Галиция против Новороссии: будущее русского мира - страница 12



Разногласия между русинами-русофилами и русинами-украинофилами не были столь серьезными. Различие между ними не стоило выеденного яйца и касалось исключительно вопроса о языке возрождения, языке просветительства. Русины-русофилы считали, что обращаться к массам надо на литературном русском языке, как языке своего народа. Русины-украинофилы отдавали предпочтение малороссийским и местным галицким сельским суржикам, отмечая, что подавляющее большинство русинов – неграмотные крестьяне и язык Пушкина будет им не слишком понятен, а сподручнее просвещать их на более близкой и понятной им сельской «говирке». Подчеркнем, что речь шла именно о просвещении (об эмансипации крестьянства) которое должно было в перспективе принести и политические права, и материальное благополучие.

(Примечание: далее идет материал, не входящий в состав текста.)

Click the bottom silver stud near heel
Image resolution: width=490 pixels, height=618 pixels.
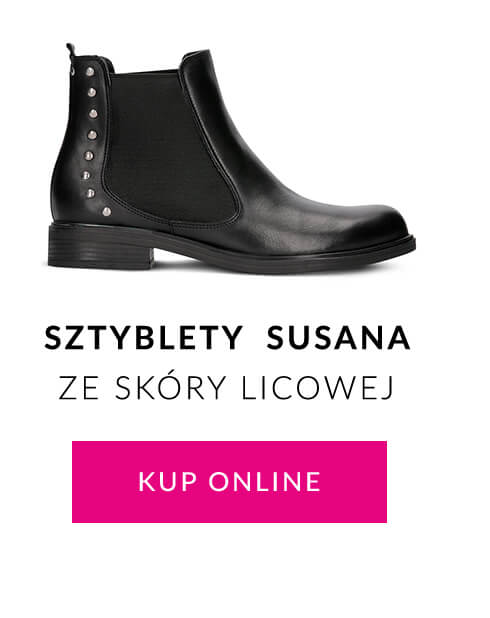coord(107,212)
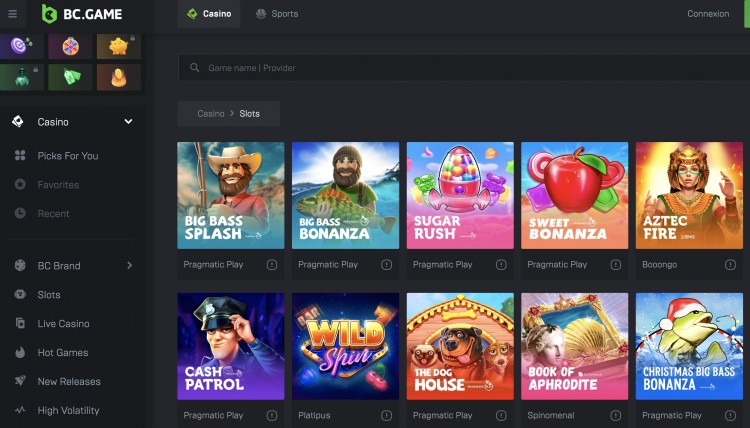
Task: Open the target quests tile
Action: [21, 46]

Напомним, что в это время и в Российской империи, в самых ее коренных великоросских областях, ушедшие в народ члены партии «Земля и воля» писали свои прокламации на «мужицком» языке, чтобы агитация была ближе и понятнее простому люду. Это было еще самое начало эпохи марксизма. Даже первый перевод «Манифеста коммунистической партии» на русский язык состоялся лишь в конце десятилетия, в 1869 году. Большинство прогрессистов (не обязательно революционеров) делали ставку на крестьянство, его просвещение, подъем его благосостояния и роли в экономике. Именно на базе подъема крестьянского самосознания собирались они демократизировать систему. Это было естественно для полуфеодальных, преимущественно крестьянских Австро-Венгрии и России. В этих условиях предпочтение «мужицкого языка», понятного потенциальной аудитории, выглядело более чем логичным.

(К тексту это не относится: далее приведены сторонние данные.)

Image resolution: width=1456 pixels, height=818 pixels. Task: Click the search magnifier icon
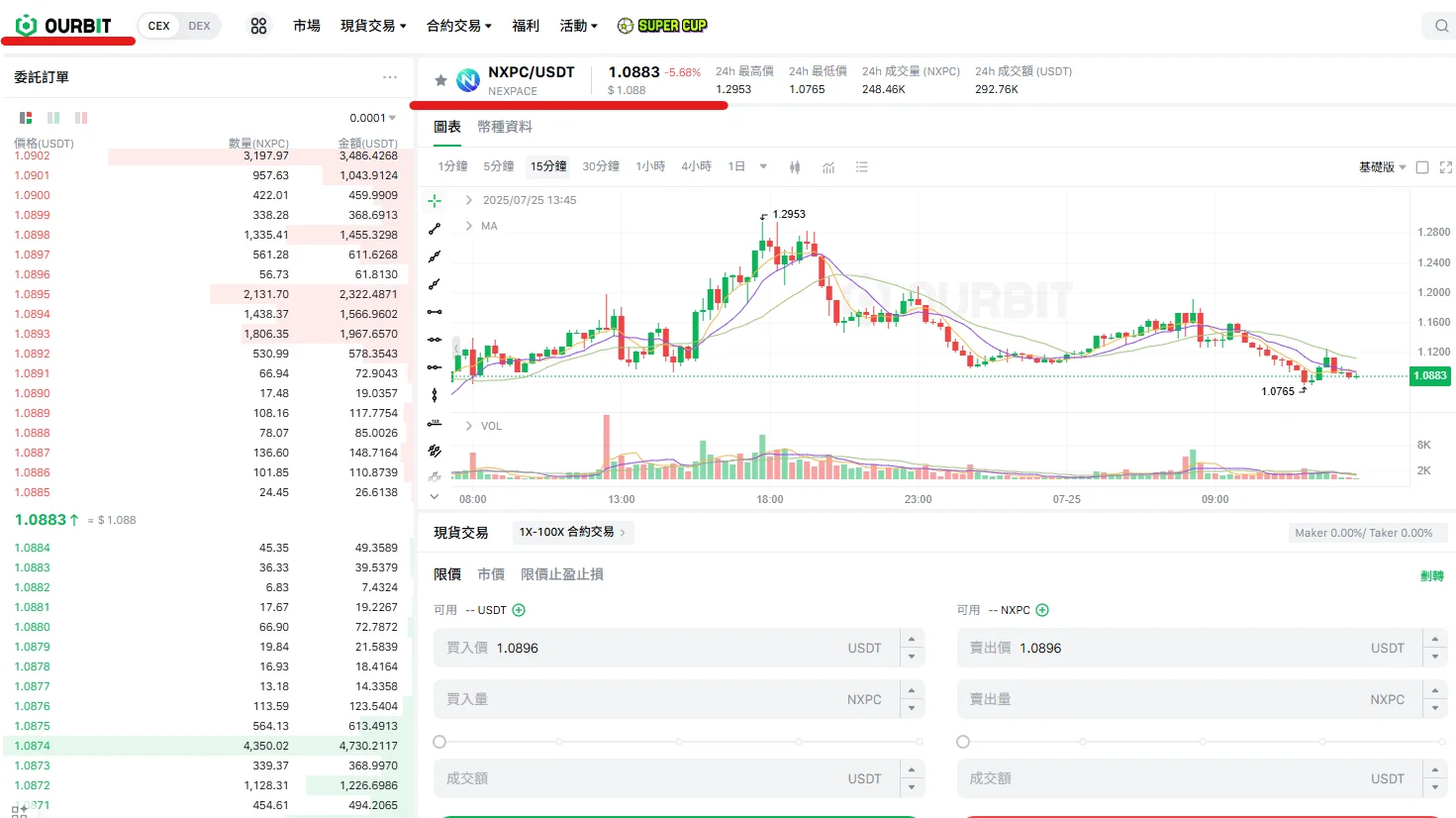click(1441, 26)
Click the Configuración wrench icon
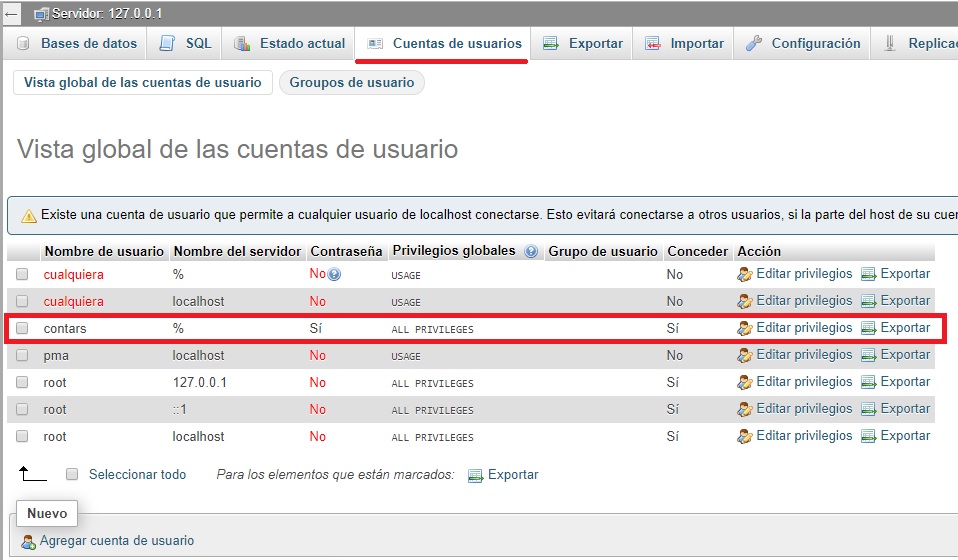Viewport: 958px width, 560px height. tap(754, 44)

То есть не происходило ничего драматического: обычные споры единомышленников о не самом существенном пункте – языке агитации. Тогда никто и подумать не мог, что проблема недостаточной образованности галицких русинов, послужившая основанием для теоретического «спора о языке» местной интеллигенции, уже через полвека выльется в жесткое политическое противостояние украинофильской и русофильской партий, во многом спровоцирует трагедию Талергофа и в конце концов приведет к формированию совершенно новой украинской нации, стремящейся отречься от своих русских корней.

Возможно, раскол русинского движения не состоялся бы, противоречия остались бы частным случаем, а современная украинская нация и не появилась бы, если бы администрация края, набиравшаяся преимущественно из малочисленных, но составлявших верхушку местного общества, поляков, опасавшихся ненависти многочисленных русинов, подавляющее большинство которых относилось к социальным низам, не поддержала раскол и не начала содействовать его углублению, внедряя в сознание русинов-украинофилов мысль о том, что они принадлежат к иному народу, отличному от русского – к украинскому. То есть акцент на украинизацию был сделан в тот момент, когда стало ясно, что полонизация не просто полностью провалилась, но что в среде русинов нарастают русофильские настроения, грозящие уже в ближайшем будущем вылиться в пророссийское общественное движение, несущее эвентуальную угрозу новой революционной волны и дестабилизации, под национально-освободительными, русофильскими лозунгами, доселе самой лояльной и стабильной провинции империи.

При этом необходимо отметить, что усилия администрации края, сконцентрированной на сохранении за польскими помещиками их феодальных привилегий, были объективно не только реакционными, но противоречащими интересам австрийского государства. В то время как усилия лидеров русинского возрождения, направленные на эмансипацию крестьянства и постепенное эволюционное реформирование системы, позволяли официальной Вене интенсифицировать реформы, не теряя при этом контроль центральной власти над ситуацией.